It turns out that preventing suicide is a mission close to CuDi’s heart because he has actually battled against suicidal thoughts in his own life.

“I dealt with suicide for the past five years. There wasn’t a week or day that didn’t go by where I was just like, ‘You know? I wanna check out.’ And I know what that feels like.”

He adds that in many cases, those thoughts stem from feelings of loneliness and lack of self-worth.

“I know it comes from loneliness. I know it comes from not having self-worth, not loving yourself. These are things that kids don’t have music that can coach them and give them that guidance. I didn’t have that. I had to listen to Jay Z and take certain things from it and the other sh-t I just didn’t know what he was talking about.”

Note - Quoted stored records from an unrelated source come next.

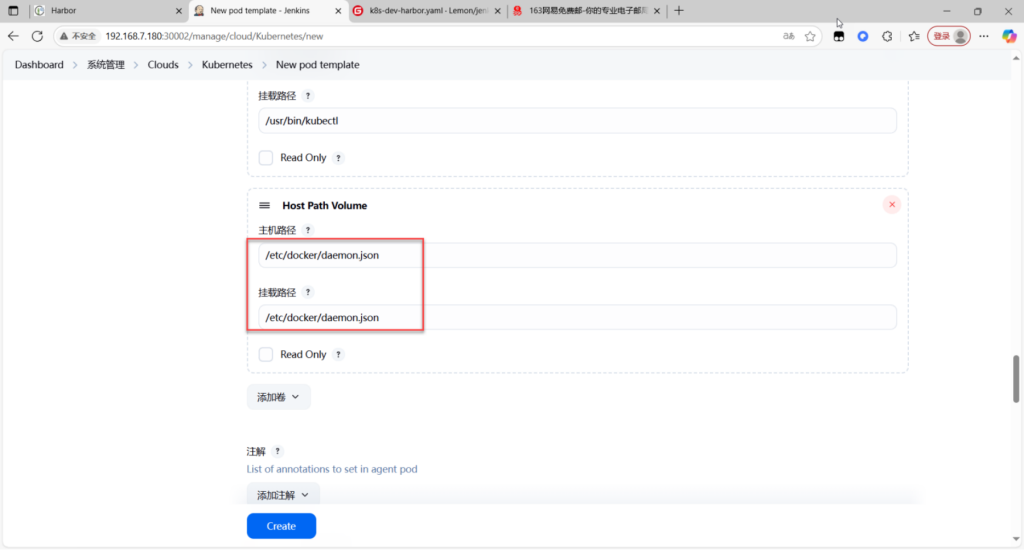
Task: Delete the Host Path Volume entry
Action: pos(892,205)
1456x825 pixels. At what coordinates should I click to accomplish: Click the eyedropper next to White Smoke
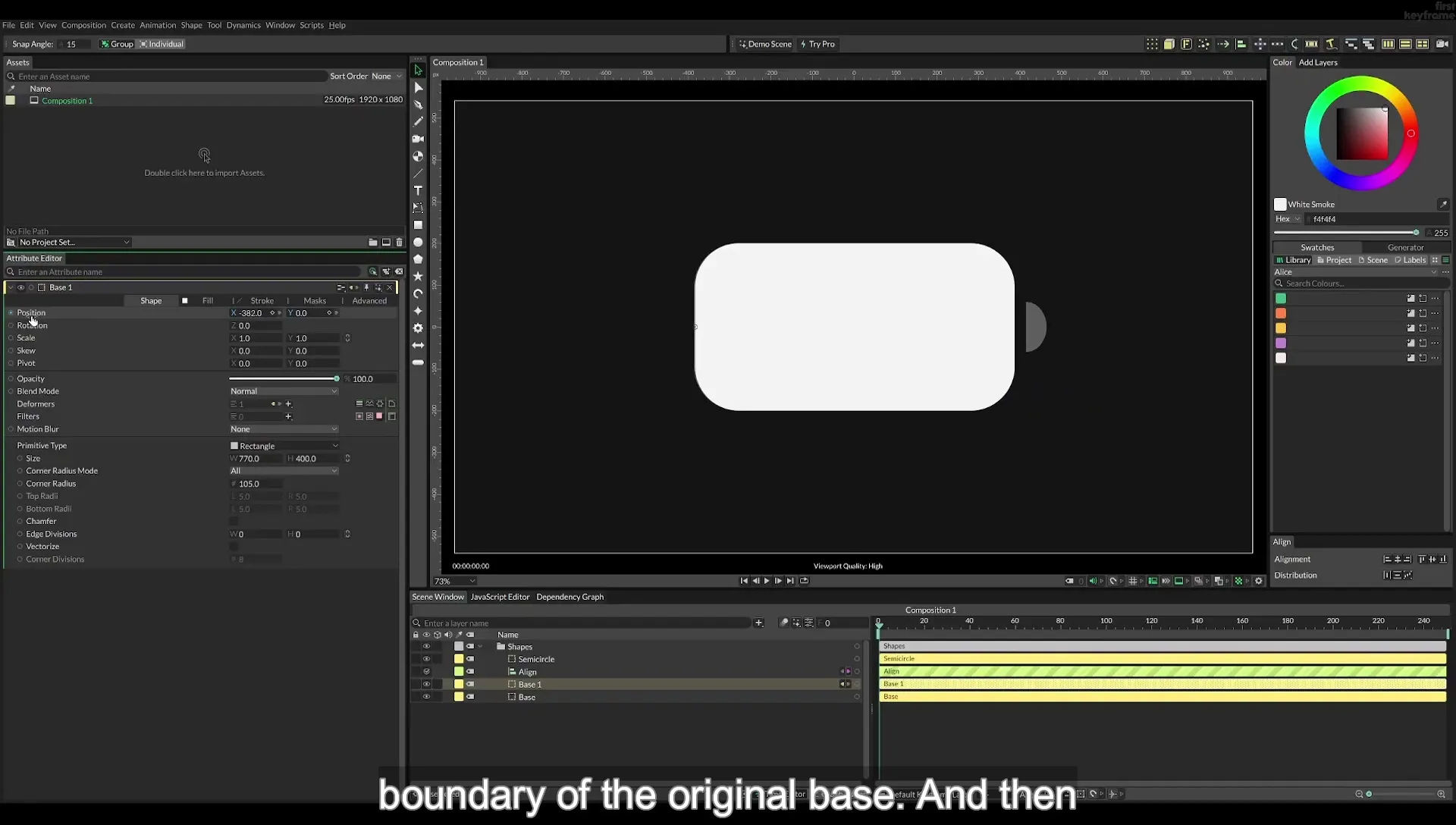tap(1443, 204)
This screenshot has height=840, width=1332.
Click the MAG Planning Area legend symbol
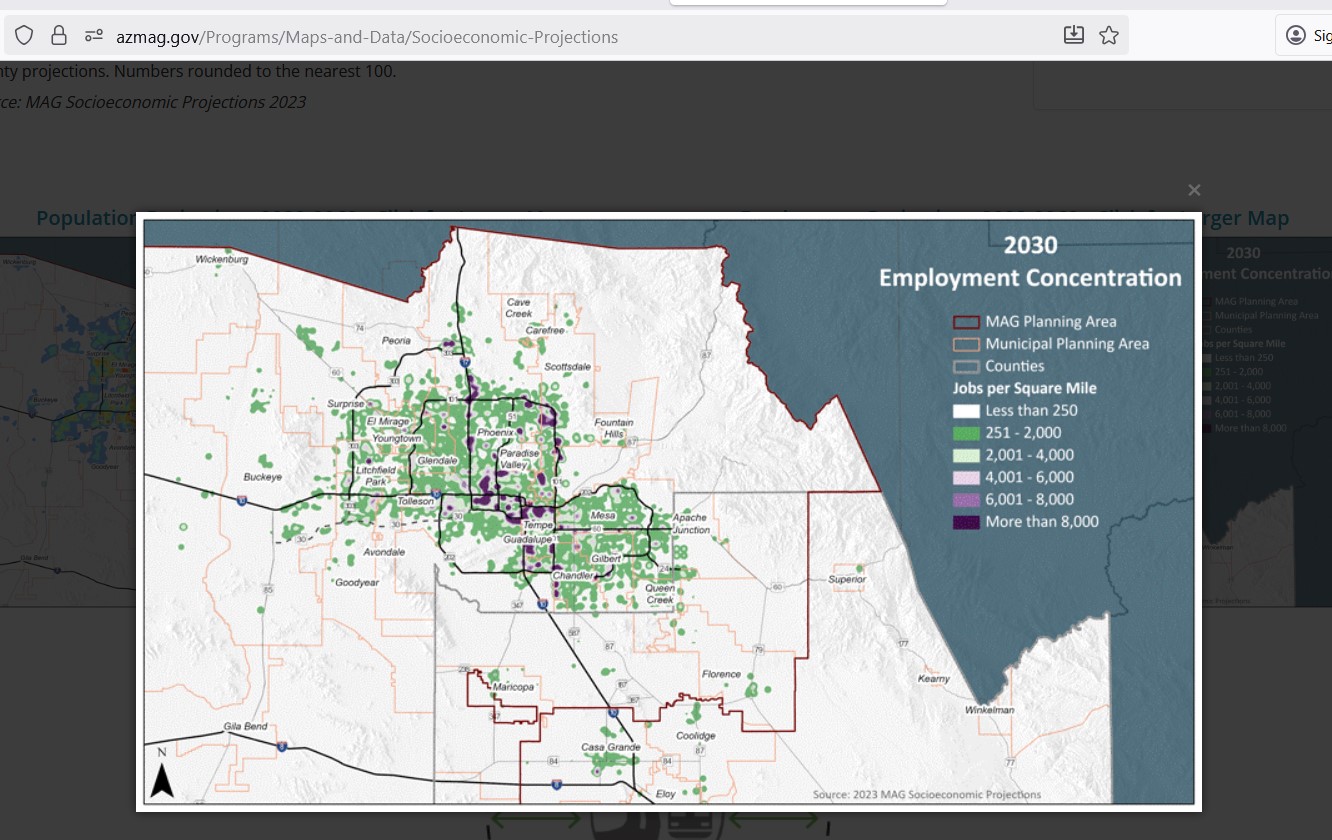(965, 322)
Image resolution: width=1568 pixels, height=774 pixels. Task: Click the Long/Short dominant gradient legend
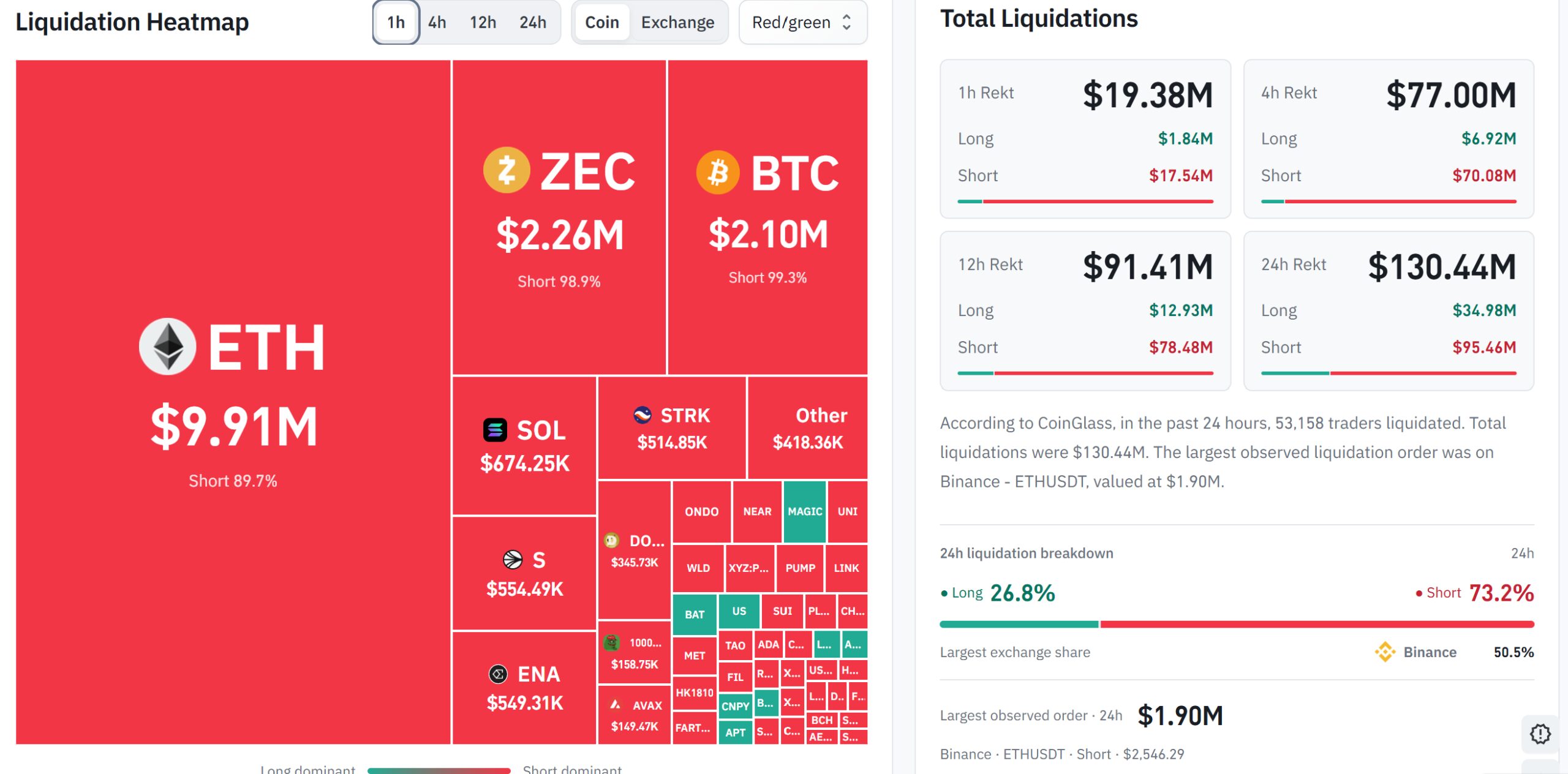point(439,770)
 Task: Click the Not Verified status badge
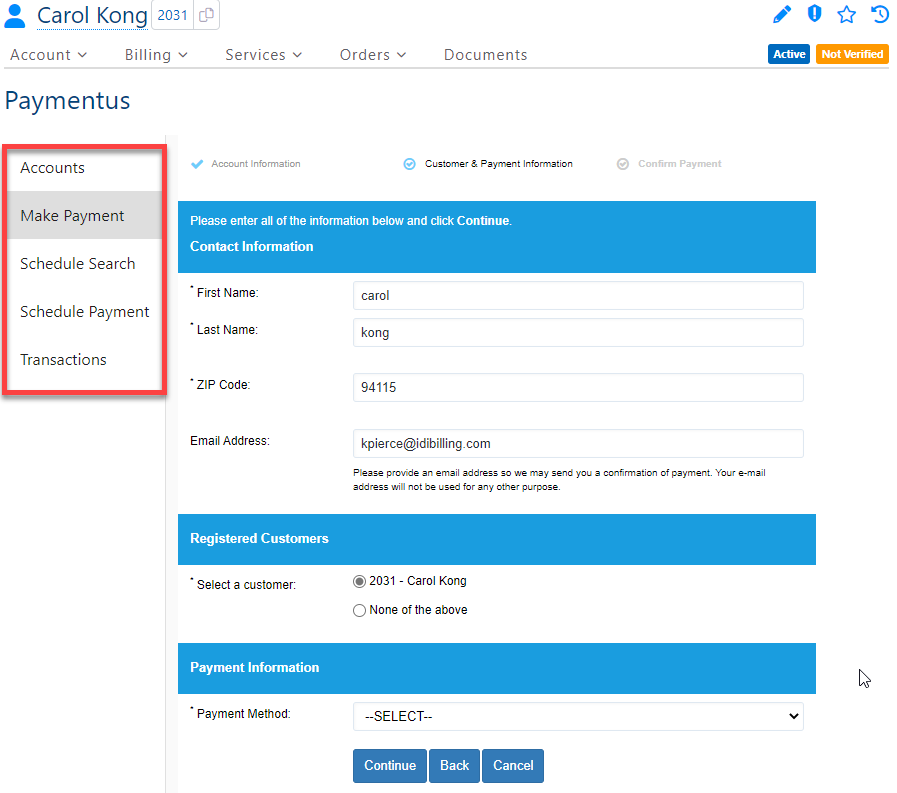tap(852, 54)
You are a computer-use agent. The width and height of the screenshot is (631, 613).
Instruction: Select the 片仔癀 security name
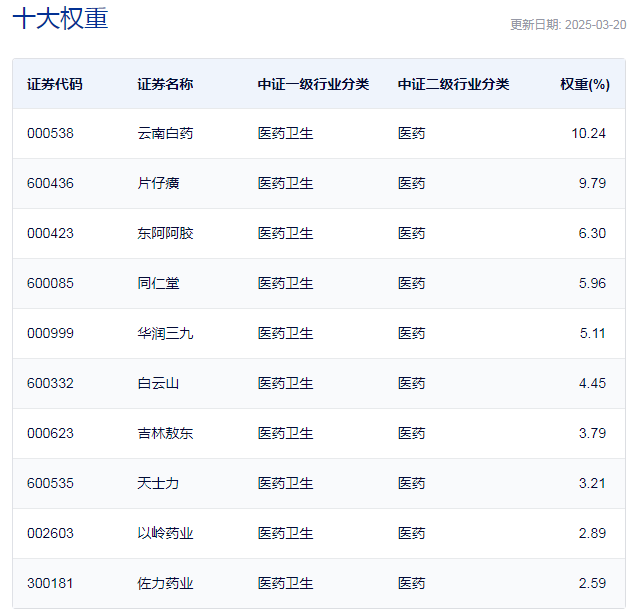(x=158, y=183)
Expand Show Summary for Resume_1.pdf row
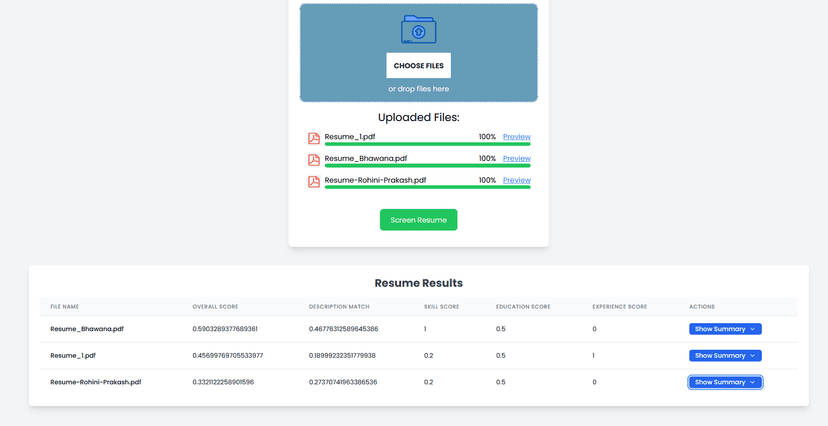This screenshot has height=426, width=828. point(725,356)
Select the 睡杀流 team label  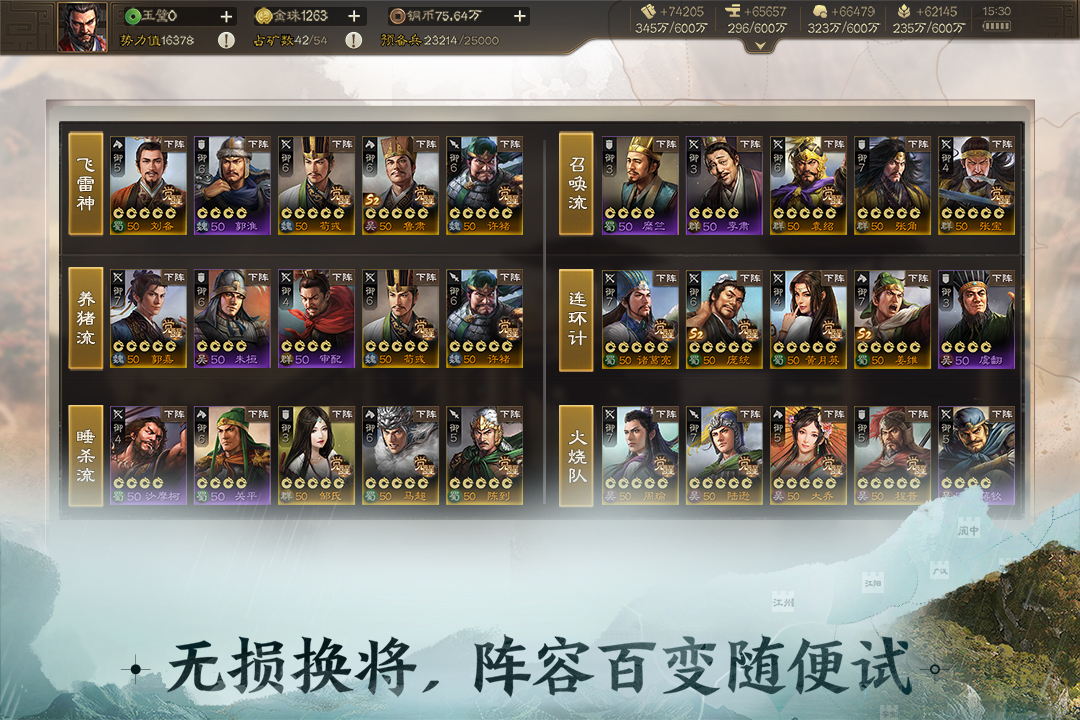tap(86, 456)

Thankfully, he has decided to use his negative experiences as inspiration to stand in the gap for other young people who may be going through similar experiences.

“But what about the kids…you never had an artist where you connected with them all across the board, you know? And I think that’s my job. I’m just really just trying to guide people and help people because loneliness is a terrible, terrible thing, man and if you don’t know how to conquer it, it can eat you alive.”

As for how he’s doing currently with these detrimental thoughts, CuDi says he has a better grasp on things now.

“I’m good. I’m alright,” he revealed.

His decision to come forward and discuss such a personal issue is certainly admirable. Hopefully his story can help someone else.

Watch his interview on the next page.

Should Ebony Wilkerson Be Convicted Of Attempted Murder?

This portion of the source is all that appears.